# CODESYS - Modbus Master-Slave - BK9000 Coupler Ethernet



## mailchr (27 August 2019)

In CODESYS 3.5 V15 I try to read data on Modbus from a Beckhoff Ethernet coupler ( BK9000+KL3314: input for thermocouple + KL3064 : Input 0-10V)
I have added an Ethernet Generic device and then add Modbus TCP Master and Slave. I put the proper parameters (IP adress: 192.168.1.48 = my BK9000 on the network, port = 502)
I have added input canal Chanel 1 with Read Holdings register (Offset = 1 (=0x0001) and data = 1) but I can't get any value when the program runs on the PLC (here a Raspberr with Jessie)

This is very surprising to me, because I can read both the value usine Python (with the pymodbus lib)
in pyhton 3.7.4:
from pymodbus.client.sync import ModbusTcpClient​client = ModbusTcpClient('192.168.1.48', '502')​rr=client.read_holding_registers(1,1)​print('input: ', rr.getRegister(0))​It gives me the proper value of the Thermocouple

When I use KS2000 from Beckhoff, I can read also the value from Channel 1.

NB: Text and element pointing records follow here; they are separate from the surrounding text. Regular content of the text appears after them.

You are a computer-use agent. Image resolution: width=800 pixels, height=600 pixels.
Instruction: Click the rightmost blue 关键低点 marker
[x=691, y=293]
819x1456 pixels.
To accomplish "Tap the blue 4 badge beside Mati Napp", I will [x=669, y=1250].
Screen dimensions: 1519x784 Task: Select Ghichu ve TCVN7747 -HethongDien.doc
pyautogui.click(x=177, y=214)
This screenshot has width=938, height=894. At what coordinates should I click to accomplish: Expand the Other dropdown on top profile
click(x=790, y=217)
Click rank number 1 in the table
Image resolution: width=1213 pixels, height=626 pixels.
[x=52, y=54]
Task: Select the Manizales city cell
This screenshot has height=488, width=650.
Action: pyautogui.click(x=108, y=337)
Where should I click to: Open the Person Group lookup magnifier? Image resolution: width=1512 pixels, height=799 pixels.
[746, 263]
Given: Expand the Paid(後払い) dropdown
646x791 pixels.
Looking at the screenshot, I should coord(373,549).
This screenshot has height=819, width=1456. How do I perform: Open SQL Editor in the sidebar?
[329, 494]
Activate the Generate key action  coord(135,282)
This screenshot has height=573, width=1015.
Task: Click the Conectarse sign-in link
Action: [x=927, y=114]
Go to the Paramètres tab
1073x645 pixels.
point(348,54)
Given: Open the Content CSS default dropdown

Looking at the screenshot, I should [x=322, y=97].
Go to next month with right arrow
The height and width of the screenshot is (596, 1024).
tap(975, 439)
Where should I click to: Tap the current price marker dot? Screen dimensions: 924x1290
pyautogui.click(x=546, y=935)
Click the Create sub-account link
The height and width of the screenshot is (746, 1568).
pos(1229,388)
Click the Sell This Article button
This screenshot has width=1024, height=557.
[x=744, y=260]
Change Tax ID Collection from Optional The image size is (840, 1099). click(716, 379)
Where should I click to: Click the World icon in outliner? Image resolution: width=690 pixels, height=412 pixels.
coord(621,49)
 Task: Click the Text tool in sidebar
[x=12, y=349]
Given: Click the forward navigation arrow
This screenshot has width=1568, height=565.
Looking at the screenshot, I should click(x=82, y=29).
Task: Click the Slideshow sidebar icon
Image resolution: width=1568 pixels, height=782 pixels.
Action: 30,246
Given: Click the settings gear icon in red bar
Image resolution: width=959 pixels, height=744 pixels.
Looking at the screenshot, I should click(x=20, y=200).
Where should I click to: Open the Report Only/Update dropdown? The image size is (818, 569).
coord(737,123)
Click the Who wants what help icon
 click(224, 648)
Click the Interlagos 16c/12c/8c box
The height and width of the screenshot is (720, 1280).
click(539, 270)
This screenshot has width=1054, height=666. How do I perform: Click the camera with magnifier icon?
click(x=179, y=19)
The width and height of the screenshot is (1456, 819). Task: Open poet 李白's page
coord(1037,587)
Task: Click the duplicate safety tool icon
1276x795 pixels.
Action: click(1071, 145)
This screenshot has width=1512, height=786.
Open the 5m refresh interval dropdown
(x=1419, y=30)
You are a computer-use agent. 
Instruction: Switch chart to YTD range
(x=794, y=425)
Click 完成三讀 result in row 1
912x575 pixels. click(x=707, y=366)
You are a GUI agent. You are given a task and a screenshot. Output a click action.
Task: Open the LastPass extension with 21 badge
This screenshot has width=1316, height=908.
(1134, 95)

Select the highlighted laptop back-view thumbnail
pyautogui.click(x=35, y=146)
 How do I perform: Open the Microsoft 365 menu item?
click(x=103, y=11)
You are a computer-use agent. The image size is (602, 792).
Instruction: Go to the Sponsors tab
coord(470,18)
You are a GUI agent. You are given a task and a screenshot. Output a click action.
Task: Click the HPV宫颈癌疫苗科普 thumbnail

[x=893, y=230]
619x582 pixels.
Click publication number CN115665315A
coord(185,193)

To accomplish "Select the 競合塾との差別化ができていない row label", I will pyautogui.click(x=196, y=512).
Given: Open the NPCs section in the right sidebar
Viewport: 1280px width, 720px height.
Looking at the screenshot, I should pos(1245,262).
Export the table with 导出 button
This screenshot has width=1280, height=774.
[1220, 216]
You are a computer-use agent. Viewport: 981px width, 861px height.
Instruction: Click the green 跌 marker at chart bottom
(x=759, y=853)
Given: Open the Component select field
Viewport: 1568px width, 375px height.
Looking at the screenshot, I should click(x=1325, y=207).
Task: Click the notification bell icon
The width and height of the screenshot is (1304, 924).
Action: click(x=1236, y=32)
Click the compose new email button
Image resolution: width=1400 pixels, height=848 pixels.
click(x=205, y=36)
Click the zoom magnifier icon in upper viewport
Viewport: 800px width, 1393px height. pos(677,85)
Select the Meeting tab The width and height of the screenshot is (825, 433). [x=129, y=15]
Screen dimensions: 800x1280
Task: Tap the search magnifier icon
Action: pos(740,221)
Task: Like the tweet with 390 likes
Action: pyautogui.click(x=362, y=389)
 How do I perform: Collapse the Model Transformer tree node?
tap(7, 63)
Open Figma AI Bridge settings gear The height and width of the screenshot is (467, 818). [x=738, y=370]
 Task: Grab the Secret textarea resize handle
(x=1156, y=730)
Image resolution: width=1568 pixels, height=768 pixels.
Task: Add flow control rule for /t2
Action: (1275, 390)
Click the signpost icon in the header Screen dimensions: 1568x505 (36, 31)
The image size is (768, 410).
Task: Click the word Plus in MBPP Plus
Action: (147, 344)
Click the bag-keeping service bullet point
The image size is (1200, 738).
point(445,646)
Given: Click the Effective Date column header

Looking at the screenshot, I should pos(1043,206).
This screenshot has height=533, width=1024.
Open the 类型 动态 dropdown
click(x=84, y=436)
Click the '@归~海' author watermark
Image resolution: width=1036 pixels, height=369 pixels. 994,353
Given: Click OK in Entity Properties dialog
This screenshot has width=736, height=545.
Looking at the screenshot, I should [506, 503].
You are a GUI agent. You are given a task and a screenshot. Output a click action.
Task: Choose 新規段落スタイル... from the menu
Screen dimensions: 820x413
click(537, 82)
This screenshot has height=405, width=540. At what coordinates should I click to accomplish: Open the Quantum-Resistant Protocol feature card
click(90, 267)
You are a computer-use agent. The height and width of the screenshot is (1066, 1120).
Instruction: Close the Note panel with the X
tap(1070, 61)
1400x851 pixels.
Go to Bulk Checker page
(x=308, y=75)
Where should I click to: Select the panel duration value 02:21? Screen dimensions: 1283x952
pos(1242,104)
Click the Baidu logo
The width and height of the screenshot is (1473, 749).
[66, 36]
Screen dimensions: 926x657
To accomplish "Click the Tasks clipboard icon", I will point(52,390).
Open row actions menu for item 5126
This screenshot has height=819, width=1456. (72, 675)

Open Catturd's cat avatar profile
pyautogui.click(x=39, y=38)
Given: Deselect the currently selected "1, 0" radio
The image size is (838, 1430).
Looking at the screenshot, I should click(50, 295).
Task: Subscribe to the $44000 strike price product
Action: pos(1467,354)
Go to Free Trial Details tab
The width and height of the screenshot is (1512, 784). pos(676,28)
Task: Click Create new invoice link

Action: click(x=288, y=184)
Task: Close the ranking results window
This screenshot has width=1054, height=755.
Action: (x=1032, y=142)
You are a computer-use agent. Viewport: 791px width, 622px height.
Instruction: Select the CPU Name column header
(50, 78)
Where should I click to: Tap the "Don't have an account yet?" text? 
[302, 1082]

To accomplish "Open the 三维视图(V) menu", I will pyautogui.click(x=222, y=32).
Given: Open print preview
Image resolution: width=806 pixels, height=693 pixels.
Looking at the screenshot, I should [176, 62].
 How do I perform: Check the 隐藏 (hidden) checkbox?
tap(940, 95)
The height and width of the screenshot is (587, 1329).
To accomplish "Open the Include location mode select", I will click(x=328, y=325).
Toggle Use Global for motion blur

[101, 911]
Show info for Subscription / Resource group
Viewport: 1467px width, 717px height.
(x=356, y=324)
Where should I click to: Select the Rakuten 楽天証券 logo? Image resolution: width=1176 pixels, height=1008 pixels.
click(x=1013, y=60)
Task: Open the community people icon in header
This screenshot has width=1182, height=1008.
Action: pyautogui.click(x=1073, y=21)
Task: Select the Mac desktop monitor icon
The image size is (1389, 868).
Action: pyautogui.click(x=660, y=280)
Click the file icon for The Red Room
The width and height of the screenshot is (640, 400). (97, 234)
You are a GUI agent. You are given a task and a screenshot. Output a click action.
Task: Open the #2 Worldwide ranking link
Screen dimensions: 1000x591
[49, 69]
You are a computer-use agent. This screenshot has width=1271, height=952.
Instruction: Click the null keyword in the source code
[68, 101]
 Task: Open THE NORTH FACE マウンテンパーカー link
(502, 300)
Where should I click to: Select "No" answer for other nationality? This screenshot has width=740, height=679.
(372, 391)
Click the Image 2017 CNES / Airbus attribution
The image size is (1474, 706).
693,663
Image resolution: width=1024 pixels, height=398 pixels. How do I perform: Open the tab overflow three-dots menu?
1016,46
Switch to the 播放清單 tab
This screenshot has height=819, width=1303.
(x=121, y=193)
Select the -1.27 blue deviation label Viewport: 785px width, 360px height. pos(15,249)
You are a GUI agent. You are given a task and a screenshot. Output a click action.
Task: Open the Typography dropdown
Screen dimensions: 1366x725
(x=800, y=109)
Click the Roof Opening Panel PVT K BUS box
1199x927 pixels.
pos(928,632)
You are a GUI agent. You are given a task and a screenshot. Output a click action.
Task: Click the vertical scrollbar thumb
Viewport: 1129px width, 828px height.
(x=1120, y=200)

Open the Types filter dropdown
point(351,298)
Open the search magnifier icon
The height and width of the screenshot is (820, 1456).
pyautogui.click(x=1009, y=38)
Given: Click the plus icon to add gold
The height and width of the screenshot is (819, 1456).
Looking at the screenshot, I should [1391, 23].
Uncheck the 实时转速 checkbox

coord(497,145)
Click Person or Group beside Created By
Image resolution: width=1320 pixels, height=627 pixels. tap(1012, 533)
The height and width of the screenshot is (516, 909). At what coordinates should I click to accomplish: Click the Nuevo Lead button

Do you know what i'm doing wrong in CODESYS ? It makes me made not to understand where the problem is :-(


----------



## dapu75 (10 August 2021)

Hi, did you solve? I have to do the same with a BK9100.


----------



## Raspi (14 Oktober 2021)

Hi, I'm interested too


----------



## xfred343 (5 Januar 2022)

i think, BK9100 is modbus master (server), rasperry is the client!


----------